2010 Philippine presidential inauguration

The inauguration of Benigno Aquino III as the 15th president of the Philippines took place on Wednesday, June 30, 2010, at the Quirino Grandstand in Manila. The oath of office was administered by Associate Justice of the Supreme Court of the Philippines Conchita Carpio-Morales.

The theme of the inauguration was "Tagumpay ng Taumbayan, Panata sa Pagbabago" (English: The People's Victory, An Oath for Change). The Inauguration was organized jointly by the Presidential Transition Cooperation Team of outgoing President Gloria Macapagal Arroyo and the Transition Team of incoming President Aquino.

==Context==

The inauguration formally ended the Presidential transition of Benigno Aquino III that began when Aquino won the 2010 Philippine presidential election. On June 9, 2010, the Congress of the Philippines in joint session proclaimed Aquino as the President-elect of the Philippines at the Batasang Pambansa in Quezon City. Upon his accession, Aquino subsequently resigned his seat in Senate, which remained vacant until the following election in 2013. Aquino became the second child of a former president to take the office (after Gloria Macapagal Arroyo), being the son of Corazon Aquino, who served from 1986 to 1992.

===Oath of office===
Aquino took his oath of office at the Quirino Grandstand, at noon PST (GMT+8) on June 30, 2010, as mandated by the Constitution The oath was administered by Supreme Court Associate Justice Conchita Carpio-Morales, who officially accepted Aquino's request to swear him into office, making her the first female magistrate to administer the oath to the president of the Philippines. This evoked the decision of his mother, President Corazon Aquino, who was sworn into the presidency by Associate Justice Claudio Teehankee in 1986. Aquino refused to allow Chief Justice Renato Corona to swear him into office, due to Aquino's opposition to Corona's "midnight appointment" by outgoing President Gloria Macapagal Arroyo.

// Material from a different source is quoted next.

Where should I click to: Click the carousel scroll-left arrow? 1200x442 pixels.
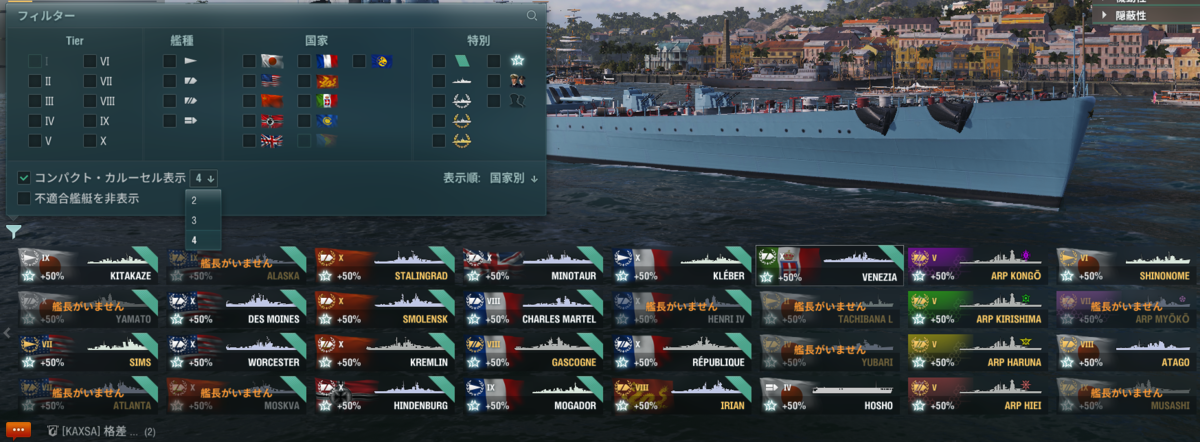pos(6,331)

Ako, si Benigno Aquino III, ay taimtim na nanunumpa na tutuparin ko nang buong katapatan at sigasig ang aking mga tungkulin bilang Pangulo ng Pilipinas, pangangalagaan at ipagtatanggol ang kanyang Konstitusyon, ipatutupad ang mga batas nito, magiging makatarungan sa bawat tao, at itatalaga ang aking sarili sa paglilingkod sa Bansa. Kasihan nawa ako ng Diyos.

==Inaugural events==

===Inauguration ceremony===
The inaugural ceremony was hosted by Jim Paredes from Apo Hiking Society and Mae Paner, a comedian and political satirist known for her character, Juana Change. The inaugural started at around 11:00 PST with Charice (now Jake Zyrus) singing the Lupang Hinirang. A musical ensemble followed featuring the Apo Hiking Society, Ogie Alcasid, Regine Velasquez, Noel Cabangon, Gary Valenciano, Nina, Christian Bautista and other musicians. Senate President Juan Ponce Enrile then read the proclamation of the election results. Vice President-elect Jejomar Binay was then sworn in a few minutes prior to Aquino to secure the line of succession. At 11:50 PST, Associate Justice Carpio-Morales administered the Oath of Office to Aquino. He then delivered his inaugural address as the 15th president of the Philippines. Later on, the assembled crowds were led in the recitation of the "Panata sa Pagbabago" (Oath for Change).

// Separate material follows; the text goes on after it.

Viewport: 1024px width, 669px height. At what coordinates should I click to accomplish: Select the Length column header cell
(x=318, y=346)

Eighty-one countries and foreign organisations sent 101 delegates to attend the ceremony, among them East Timorese President Jose Ramos-Horta and Tokyo Governor Shintaro Ishihara, both personal friends of the Aquino Family.

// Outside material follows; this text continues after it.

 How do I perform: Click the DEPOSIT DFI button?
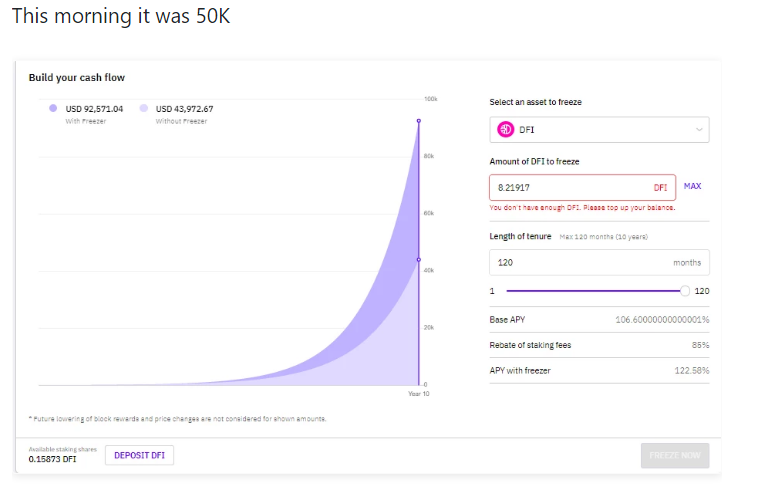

===Post-ceremony events===
A luncheon featuring the new president's favourite Japanese dishes was held at the Kalayaan Hall at the Malacañan Palace followed by a mass oath-taking of local officials and the new cabinet members. Later on, the cabinet was called for its first meeting, followed by a street party at the Quezon Memorial Circle in Quezon City later that night. Aquino sang two songs in a surprise musical number during the program.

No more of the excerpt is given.